61 degrees F Clear Wind Calm
Sunrise 5:39 am Sunset 8:39 pm CDT
What a beautiful day!
This whole week is forecast to be in the 70s all week long. And after this long winter, Minnesotans cannot wait to get back to 'typical' weather, whatever that is.
For our loons, it is a mixed blessing. None of the severe cold that we have had. Although loons do not seem to mind the cold. But there is no prediction of severe weather either. Which is a very good thing. Just some rain predicted for tomorrow.
But with the warmer weather, you will probably see the loons panting as they sit on the nest in the sun. And you will probably see more black flies flying around their head and bothering them.
Some of you who were viewing tonight (and last night) saw something new.
Shortly before 10 pm tonight, you saw some bright lights illuminate the nest - or at least I assume it did. I don't know for sure because I was down by the lake with the neighbors.
What you saw is a boat of carp fishermen. They are bow fishing with a bow and arrows. They have huge banks of lights on the boat that light up the water all around them. When they see a carp, they are able to shoot at it with their bows and arrows. The arrows have a line attached to them that they then use to reel the carp in after they have shot it.
This is something that is fairly new around here within the last few years.
I stayed down by the lake to make sure that they went around the nest and stayed outside the buoys.
But I am so glad to see from some of the comments of those of you watching at the time that the loon on the nest did not seem to be alarmed nor did he leave the nest. That had been a big question of mine of how the loon would react.
The lights were so bright that I could not see what the loon was doing.
The lights light up the whole shoreline almost like day.
I will be interested to actually watch it on the camera to see how the loon reacts.
If it had been the female, I think she would have been off the nest quickly.
I am also a little concerned of what the lights may do to the camera. The picture seems to be darker than normal when I came back up to the house.
I am sure we will see the fishermen again. This form of carp fishing is beginning to be more and more popular.
What little personal contact I have had with some of them, they seem to be very considerate and respectful.
It is an age old conundrum.
How do you balance everyone's rights and interests?
Loon lovers want lakes to be wild and pristine and quiet for our loons.
Fishermen want lakes just for fishing.
Water skiiers want to be able to ski anywhere, anytime.
And on and on the self interests go.
We all want what 'we' want and sometimes we forget everyone else.

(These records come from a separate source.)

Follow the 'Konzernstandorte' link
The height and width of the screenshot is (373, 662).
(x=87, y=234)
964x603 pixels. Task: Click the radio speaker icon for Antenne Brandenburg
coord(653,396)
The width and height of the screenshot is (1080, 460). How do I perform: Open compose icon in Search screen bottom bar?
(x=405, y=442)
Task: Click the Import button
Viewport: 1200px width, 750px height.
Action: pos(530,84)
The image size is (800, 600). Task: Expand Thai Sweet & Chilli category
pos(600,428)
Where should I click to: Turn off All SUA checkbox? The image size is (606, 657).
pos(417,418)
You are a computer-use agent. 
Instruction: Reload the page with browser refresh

That is why we put buoys around the loon nest to remind people that they should not be approaching a nest while the loons are nesting. But other people have a right to use the lake as well. And so we put the buoys at a reasonable distance, not too far out, without infringing on other people's rights.

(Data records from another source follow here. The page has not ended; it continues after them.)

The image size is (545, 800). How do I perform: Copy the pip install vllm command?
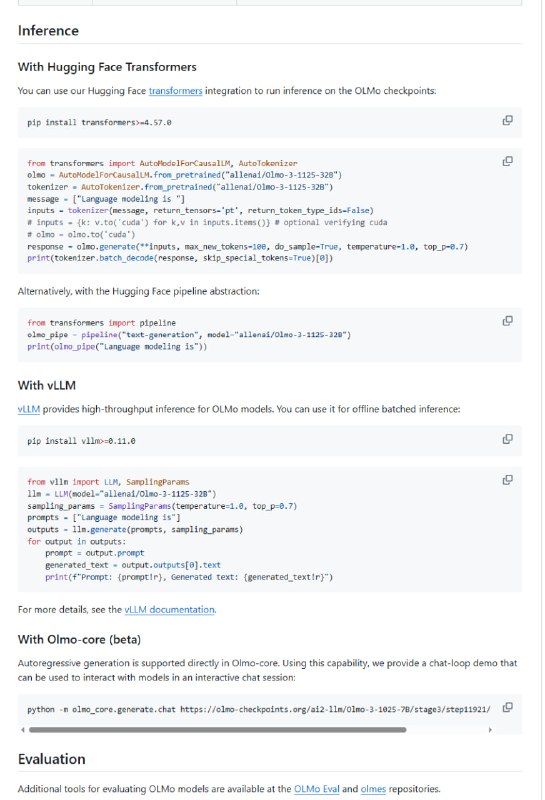(x=507, y=439)
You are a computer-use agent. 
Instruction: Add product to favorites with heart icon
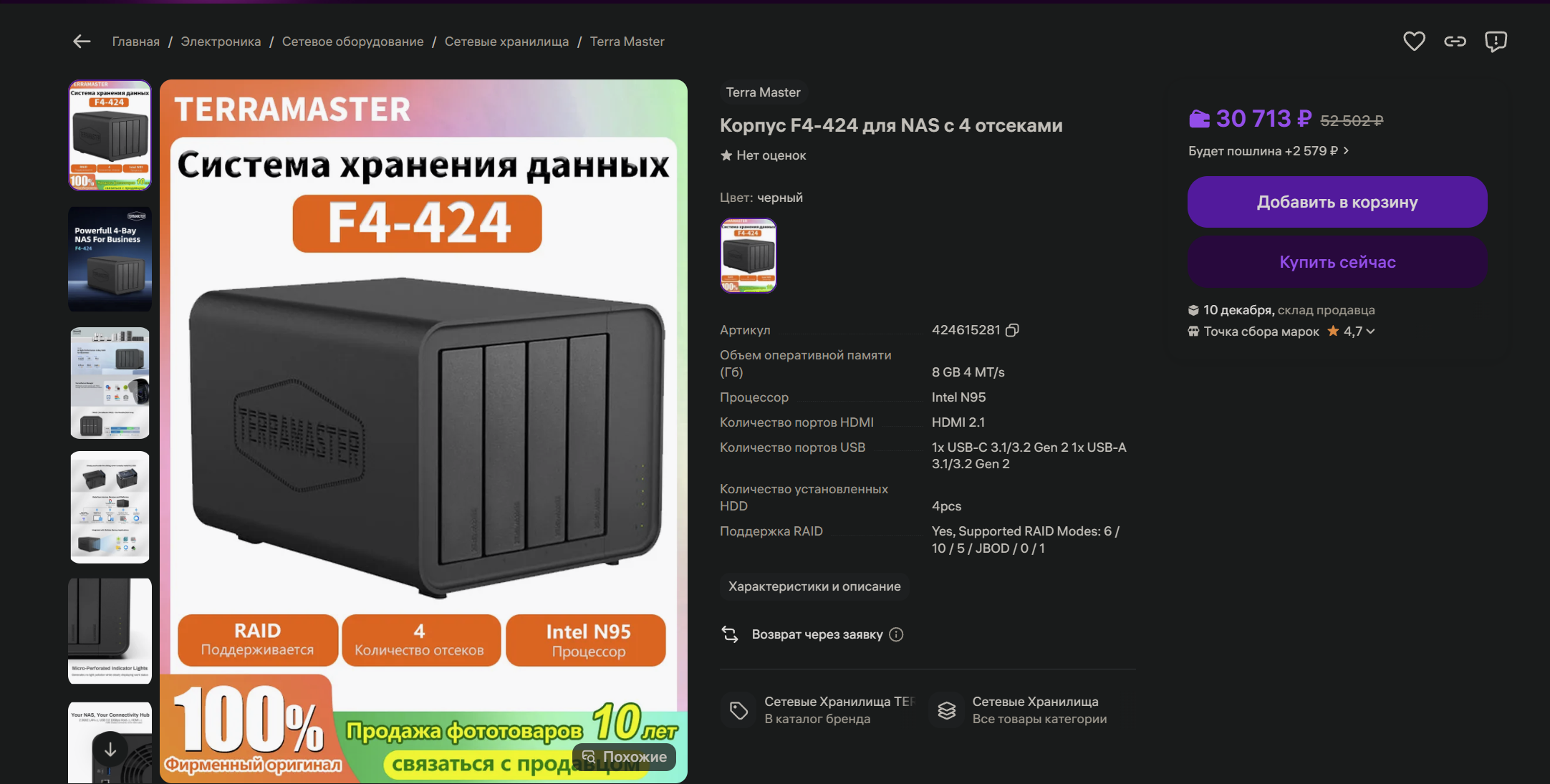click(x=1414, y=42)
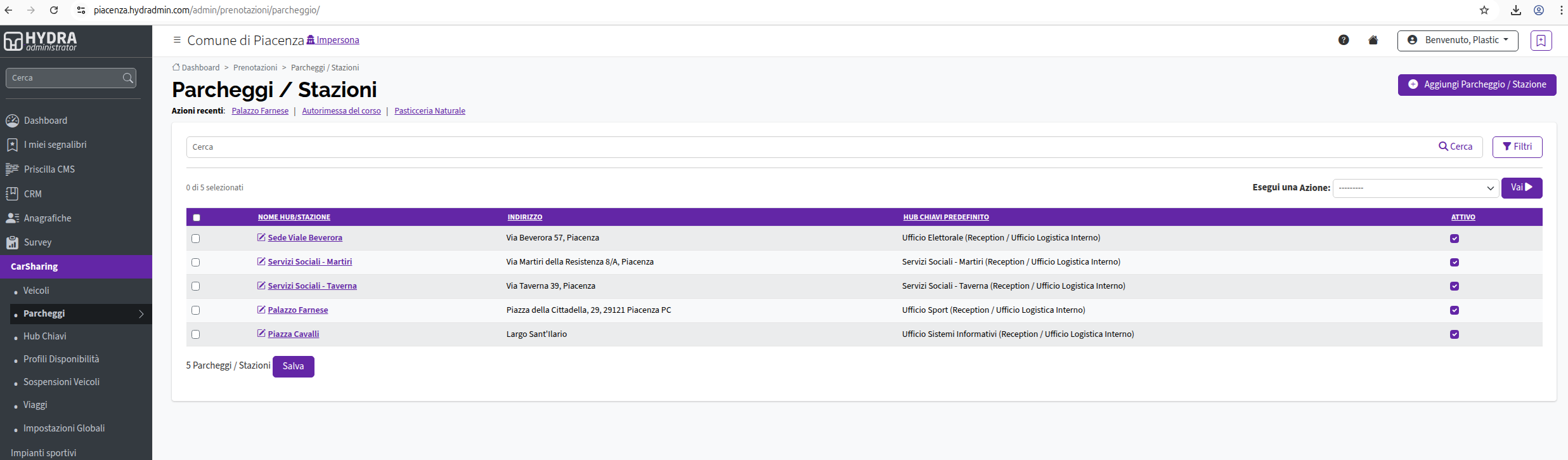Expand the Benvenuto, Plastic user menu

[1458, 40]
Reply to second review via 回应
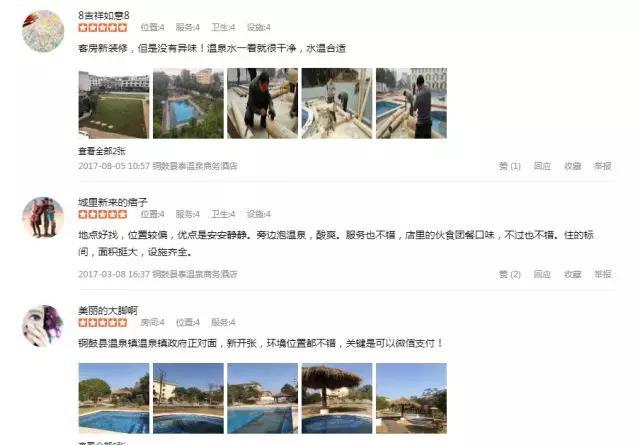Image resolution: width=640 pixels, height=445 pixels. (542, 274)
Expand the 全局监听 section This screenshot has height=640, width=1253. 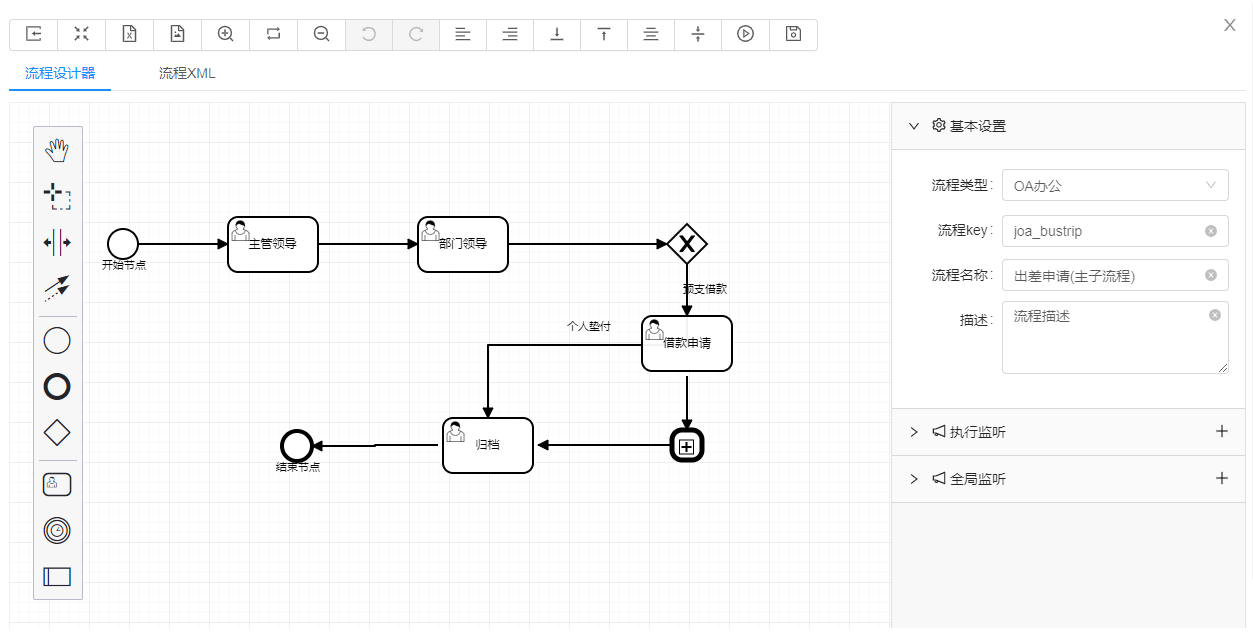click(x=913, y=479)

One of the really good things is that in all these years of doing this, I have yet to see anyone do anything that was actually malicious or with an intent to do harm or damage.

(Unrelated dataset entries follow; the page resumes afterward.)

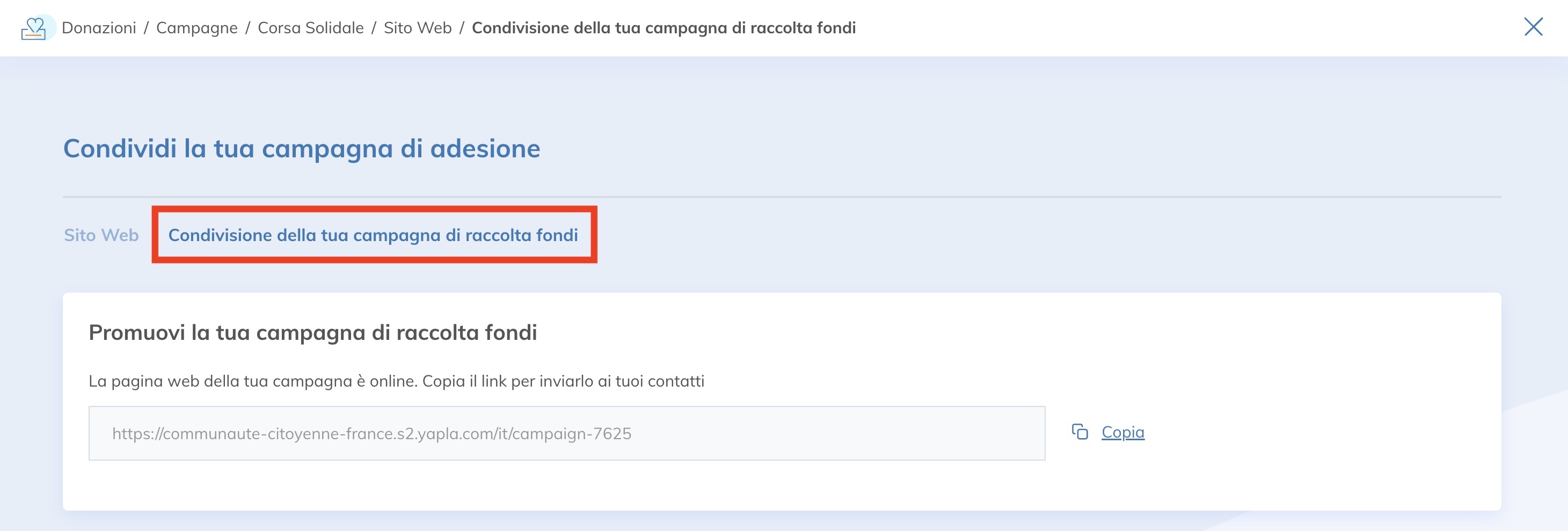Viewport: 1568px width, 531px height.
Task: Switch to the Sito Web tab
Action: [101, 235]
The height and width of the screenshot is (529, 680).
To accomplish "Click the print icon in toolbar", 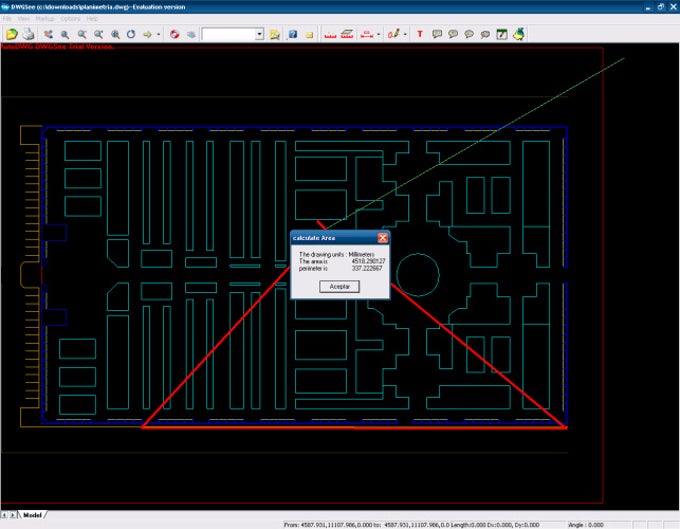I will 27,34.
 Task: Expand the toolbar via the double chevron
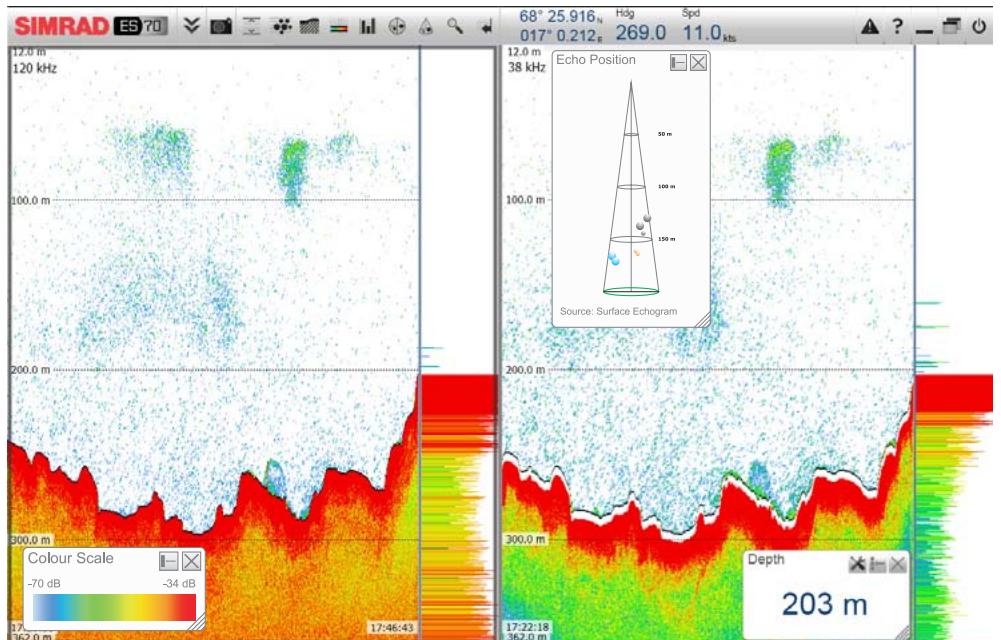coord(192,24)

I have seen people do some dumb things. But not malicious things.
It is also the reason why we do not talk about the location of the camera.
Like many of us, sometimes we love our loons too much. And so when we are out on a lake and see a loon or especially a loon nest, we want to get as close as we can and see them in closeup.
That is one of the beautiful things about the LoonCam.
We can see the loons VERY close. And we don't disturb them in any way. We can observe behavior on the LoonCam that we could NEVER see in the wild, even if we were the most capable biologist around.
So enjoy the LoonCam to the fullest.
And don't forget to use it as a teaching tool for your kids and grandkids.